◆ **Assignment**
Pictures excluded, please transcribe exactly the lines from the one with "This screenshot has height=1446, width=539." through the end of the records below, and nothing more.

-- Opening Marker --

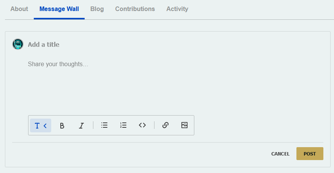Click the user avatar beside the title

point(18,44)
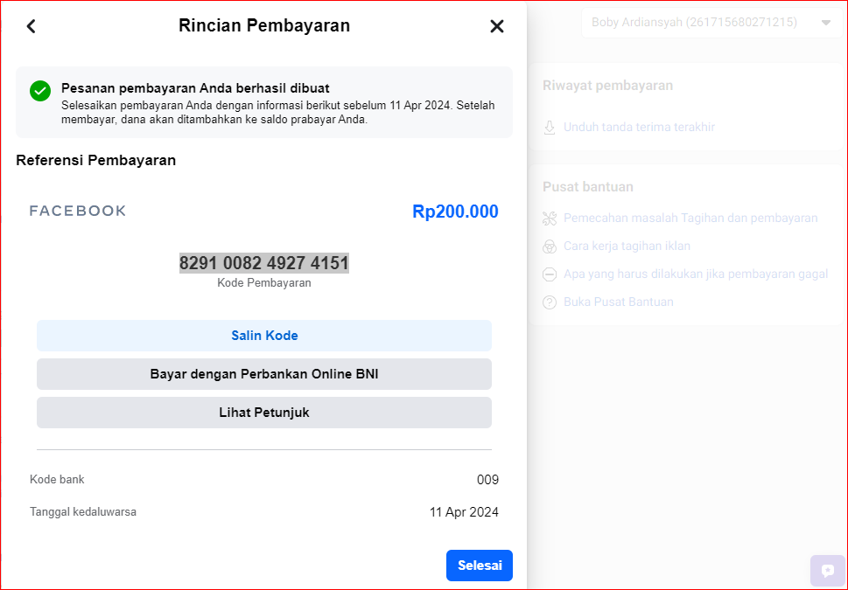
Task: Go back using the left chevron arrow
Action: 32,26
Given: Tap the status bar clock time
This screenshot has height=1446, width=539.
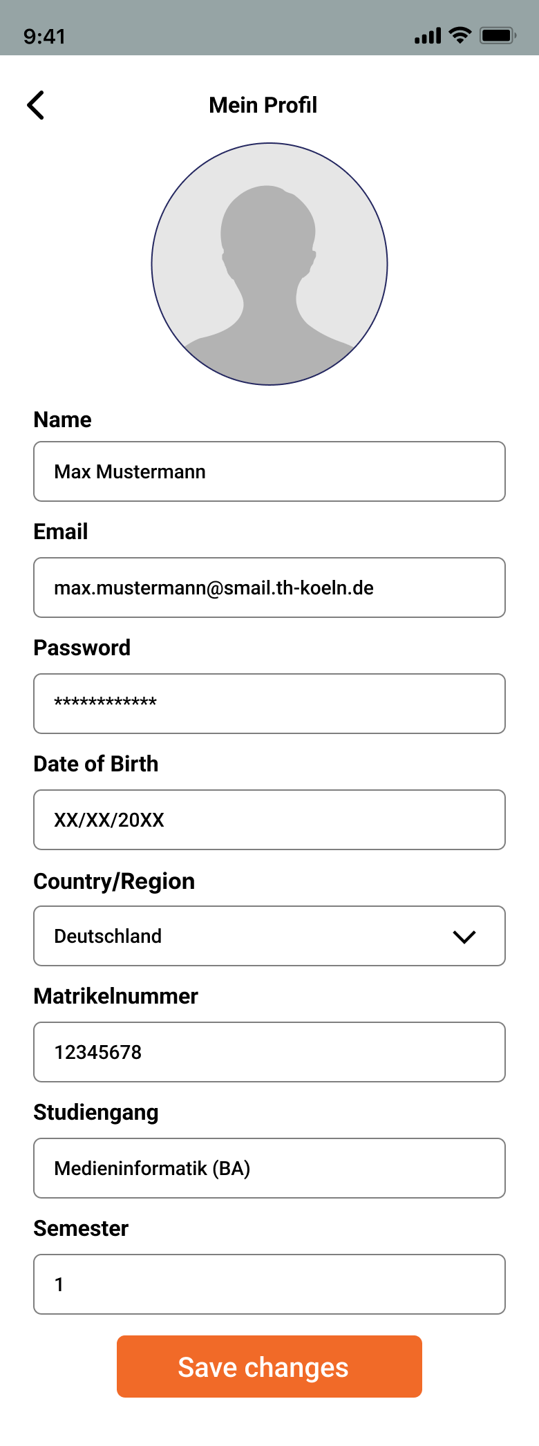Looking at the screenshot, I should 45,36.
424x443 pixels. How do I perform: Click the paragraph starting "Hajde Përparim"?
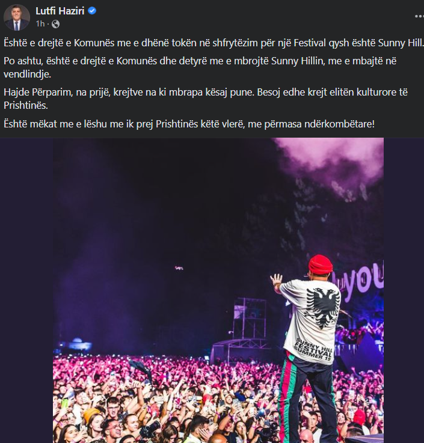click(206, 99)
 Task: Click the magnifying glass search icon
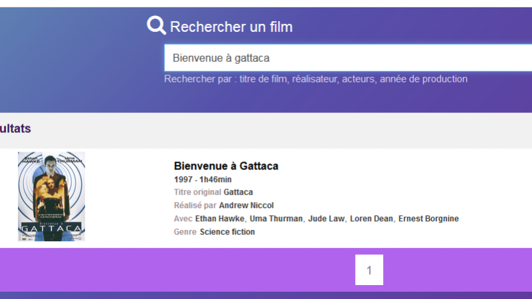click(x=156, y=26)
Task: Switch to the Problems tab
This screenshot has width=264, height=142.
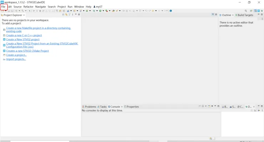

-- Closing Marker --

◆ **Exercise output**
This screenshot has height=1446, width=539.
Looking at the screenshot, I should 45,36.
424x443 pixels. How do I perform: Click the paragraph starting "Hajde Përparim"?
click(206, 99)
 Task: Click the magnifying glass search icon
click(x=156, y=26)
Task: Switch to the Problems tab
This screenshot has width=264, height=142.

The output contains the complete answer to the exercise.